> **What you need to do**:
**1)** Using the passage on planetary spectra below, decide whether each statement agrees with it: (a) the near-infrared region runs from 0.76μm to 2.5μm; (b) the Vegetation Red Edge comes from plants strongly absorbing red light; (c) the infrared region may reveal oceans and continents. Answer yes or no for each, quoting the words of the passage that decide it.
**2)** Turn the paragraph of the passage on planetary spectra that opens with "Primary features of interest" into a short bulleted list, keeping its main facts.
**3)** Extend the passage on planetary spectra below, continuing after its final sentence.

> **Source document**:
━━━━━━
Figure 3. The transmission spectra for Earth for the visible (0.38μm – 0.76μm), near-infrared (0.76μm – 2.5μm) and infrared or IR (2.5 -20 μm) showing some of the biomarkers in each region. Image credit: Kaltenegger, L. and Traub, W. (2009) Transits of Earth-Like Planets. Astrophysical Journal.

Primary features of interest in the visible and near-infrared (the region inbetween the visible and IR) portion of the spectrum are water, ozone, oxygen, carbon dioxide, and methane (see Fig. 3 for a sample transmission spectrum of Earth). With new spectroscopy techniques, the visible region of the spectrum may also allow us to detect the presence of oceans and/or continents (Cowan et al. 2009; Palle 2010). Finally, global vegetation may also be detectable through something analogous to the Vegetation Red Edge on Earth (Kiang et al. 2008), which results from the fact plants strongly reflect red light.
━━━━━━
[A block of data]
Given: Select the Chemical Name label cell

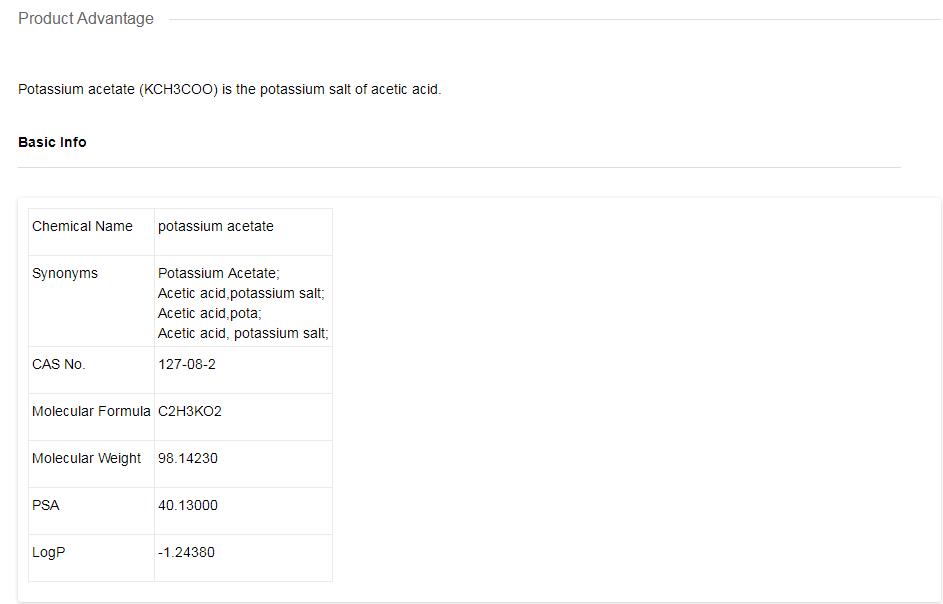Looking at the screenshot, I should 82,226.
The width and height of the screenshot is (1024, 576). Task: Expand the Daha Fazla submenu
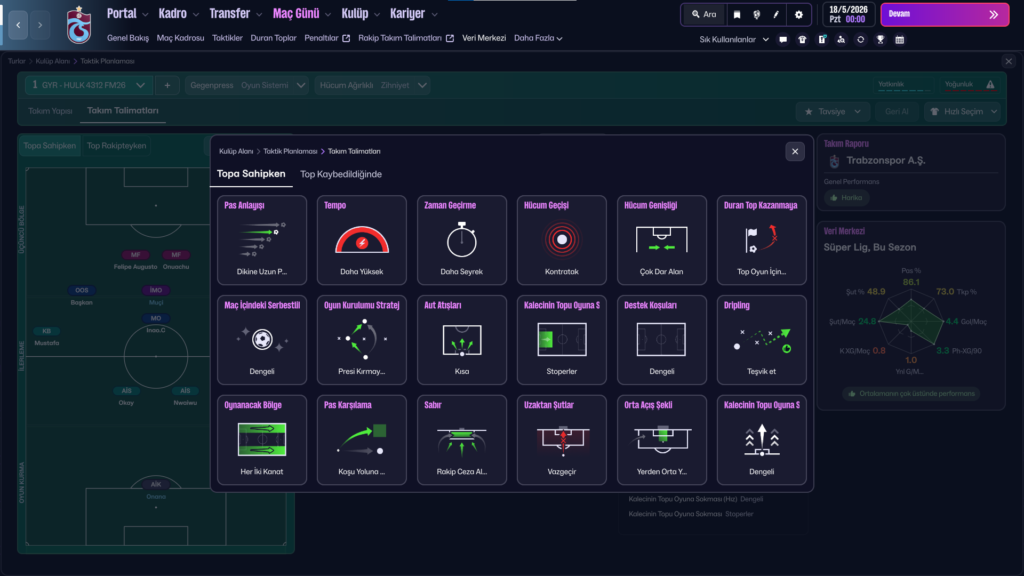coord(538,39)
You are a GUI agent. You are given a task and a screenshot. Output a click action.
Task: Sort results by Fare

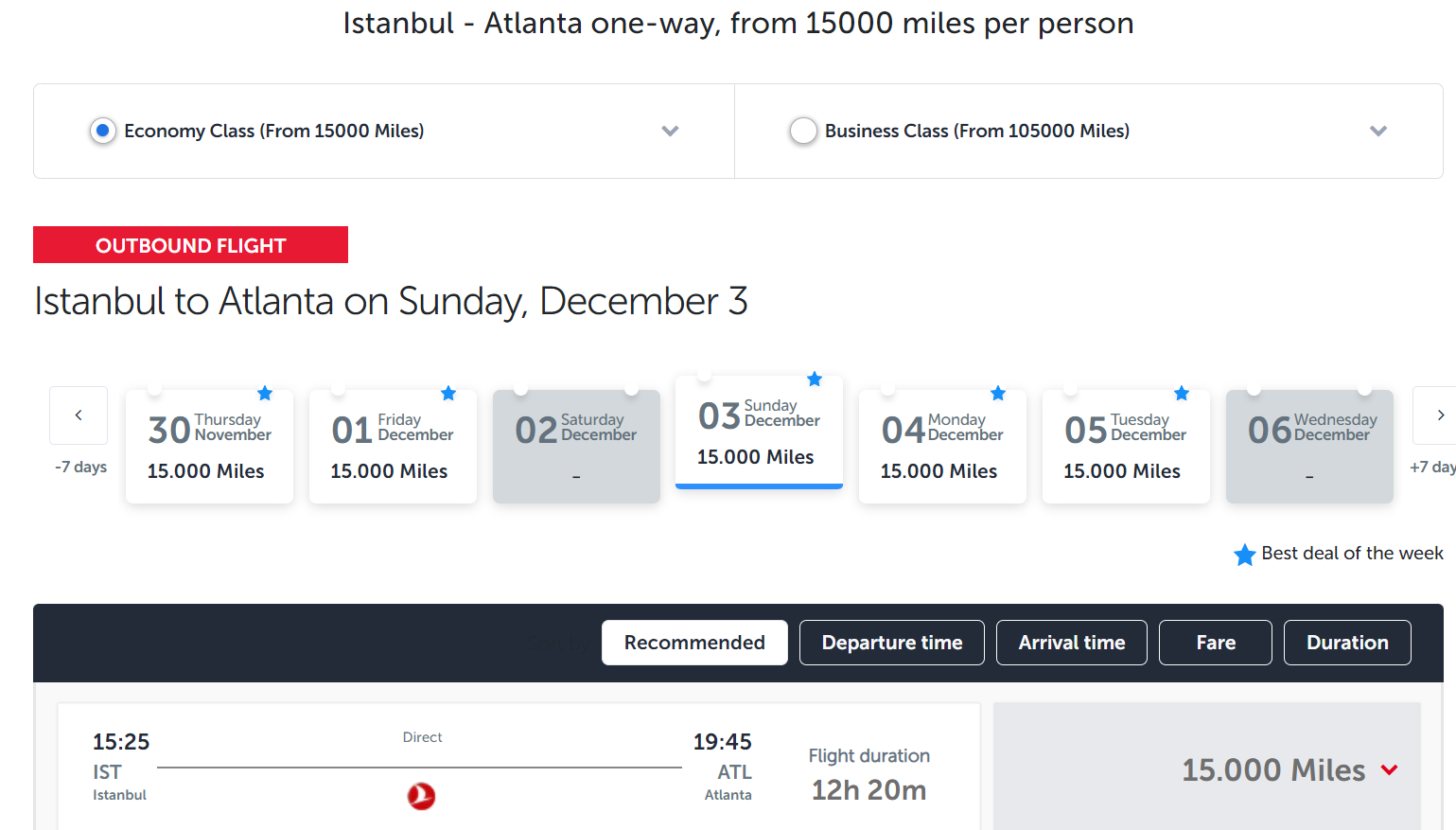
━━━━━━
> **Results for each task**:
**1)**
(a) Yes: "near-infrared (0.76μm – 2.5μm)"
(b) No: "which results from the fact plants strongly reflect red light"
(c) No: "the visible region of the spectrum may also allow us to detect the presence of oceans and/or continents"

**2)**
- Main features in the visible and near-infrared: water, ozone, oxygen, carbon dioxide, and methane (Fig. 3 shows a sample transmission spectrum of Earth).
- New spectroscopy techniques may let the visible region reveal oceans and/or continents (Cowan et al. 2009; Palle 2010).
- Global vegetation may be detectable through something like Earth's Vegetation Red Edge (Kiang et al. 2008), which arises because plants strongly reflect red light.

**3)**
Looking for Life

NASA and the European Space Agency have proposed the Terrestrial Planet Finder and Darwin missions, respectively, to detect these biomarkers, but both of these missions are just in the early planning phases. The James Webb Space Telescope (JWST), an international collaboration, is scheduled to launch in 2018 and may be able to detect biomarkers such as ozone, water, and carbon dioxide in the atmosphere of a nearby planet around a small star. To measure the spectra of planets with JWST, the planet must first transit, or pass in front of their system’s star. Not all planets transit from our point of view. In fact, only 0.47% of Earth-like planets around a solar type star would transit at all! And since a planet transits its star only very briefly and infrequently (remember, Earth only transits across the Sun once a year!), many hours of observing time, accomplished over the span of several months to years, will be needed for JWST to gather enough hours of transit observations to measure biomarkers on habitable planets (Kaltenegger & Traub, 2009). Future telescopes like the Terrestrial Planet Finder will have a higher resolution and not be limited to only transiting exoplanets, and thus will be able to greatly expand our search for life in the galaxy.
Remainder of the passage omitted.